▸ Text excerpt:
----

Parameter | Description | Default |
---|---|---|
--model |
Name of Cosmos Text2World Diffusion model to use for inference. | Cosmos-1.0-Diffusion-7B-Text2World |
--prompt |
Prompt which the sampled video is conditioned on. Tries to generate what is mentioned in the prompt. | None (user must provide) |
--negative_prompt |
Negative prompt for improved quality | "The video captures a series of frames showing ugly scenes..." |
--subject_name |
Name of the subject the model was post-trained on. This can be left empty for base model inference. | None |
--guidance |
A control mechanism that determines how closely the model follows specified conditions (prompt) during the generation process. We recommend starting with a guidance of 7 and increasing it later if necessary. | 7 |
--sampler |
Sampling method used for generation. Only supports RES sampler from this paper. | RES |
--video_save_path |
Location to save generated videos. | Cosmos-1.0-Diffusion-7B-Text2World.mp4 |
--fps |
Frames-per-second of generated video. Cosmos Diffusion models generate videos at 24 FPS by default. | 24 |
--height |
Height of the generated video. Set to 704 pixels by default, which is the largest supported video height for Cosmos Diffusion. | 704 |
--width |
Width of the generated video. Set to 1280 pixels by default, which is the largest supported video width for Cosmos Diffusion. | 1280 |
--seed |
Random seed for generating initial noise sample. Changing this will create a different video for the same prompt. Keep the seed fixed to maintain deterministic video generations. | 1 |
--num_devices |
[1–8] Number of GPUs to use in parallel for inference. | 8 |
--cp_size |
[1–8] Number of context parallel ranks to spawn for parallelized inference. Must be equal to num_devices . |
8 |
-
Set the following environment variables:
# HuggingFace Cache to save T5 text encoder, video tokenizer, prompt upsampler, and guardrails weights. export HF_TOKEN="<your/HF/access/token>" export HF_HOME="<path/to/store/checkpoints>" # Inference with post-trained model. Find post-trained model under nemo_experiments. Example path: export NEMO_CHECKPOINT=nemo_experiments/cosmos_diffusion_7b_video2world_finetune/default/2025-02-03_11-57-33/checkpoints/epoch=39-step=199/weights # Number of GPU devices available for inference. Supports up to 8 GPUs for accelerated inference. export NUM_DEVICES=1 export CUDA_VISIBLE_DEVICES=$(seq -s, 0 $((NUM_DEVICES - 1))) export PROMPT="<Supply a prompt here>" export CONDITIONED_IMAGE_OR_VIDEO="<Path to conditioned image or video>"

----

▸ Available data:
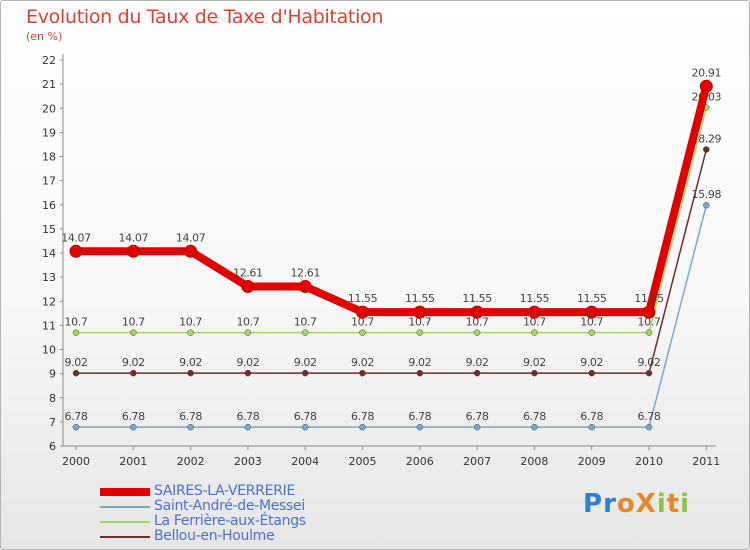 The image size is (750, 550). What do you see at coordinates (133, 462) in the screenshot?
I see `x-tick-label: 2001` at bounding box center [133, 462].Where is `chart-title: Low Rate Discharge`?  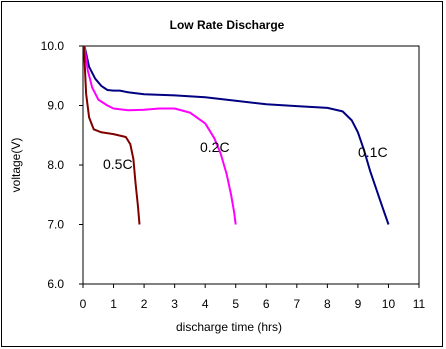 chart-title: Low Rate Discharge is located at coordinates (228, 25).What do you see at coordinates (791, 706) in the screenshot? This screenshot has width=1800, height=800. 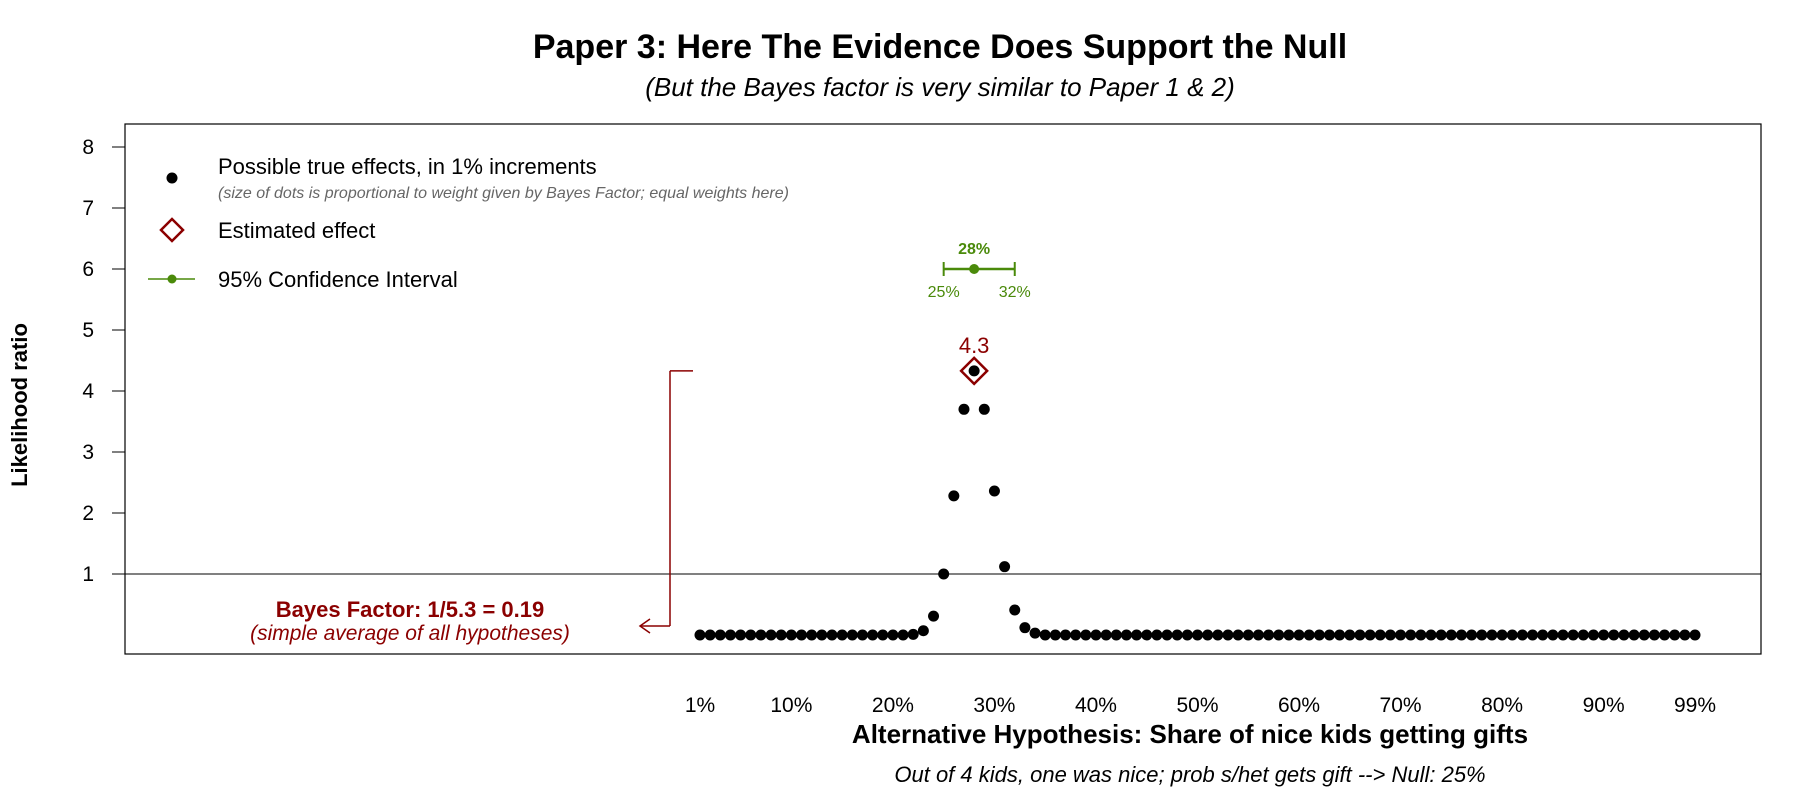 I see `x-tick-label: 10%` at bounding box center [791, 706].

----

▸ Things to do:
a. In the Cosmos Text2World inference parameters text, what is the largest supported video height for Cosmos Diffusion?
b. Continue the Cosmos Text2World inference parameters text from the point where it ends.

▸ Answers for the exercise:
a. 704 pixels.

b.
-
Run the following command:
NVTE_FUSED_ATTN=0 \ torchrun --nproc_per_node=8 cosmos1/models/diffusion/nemo/inference/video2world.py \ --model Cosmos-1.0-Diffusion-7B-Video2World \ --nemo_checkpoint "$NEMO_CHECKPOINT" \ --cp_size $NUM_DEVICES \ --num_devices $NUM_DEVICES \ --video_save_path "Cosmos-1.0-Diffusion-7B-Video2World.mp4" \ --guidance 7 \ --seed 1 \ --prompt "$PROMPT" \ --conditioned_image_or_video_path "$CONDITIONED_IMAGE_OR_VIDEO" \ --subject_name "teal robot" \ --enable_prompt_upsampler
The following table details the parameters that can be modified for accelerated inference with NeMo. You can adjust these parameters to optimize performance based on your specific requirements. The model inference hyperparameters listed below have the same functionality as in Cosmos Diffusion Common Parameters.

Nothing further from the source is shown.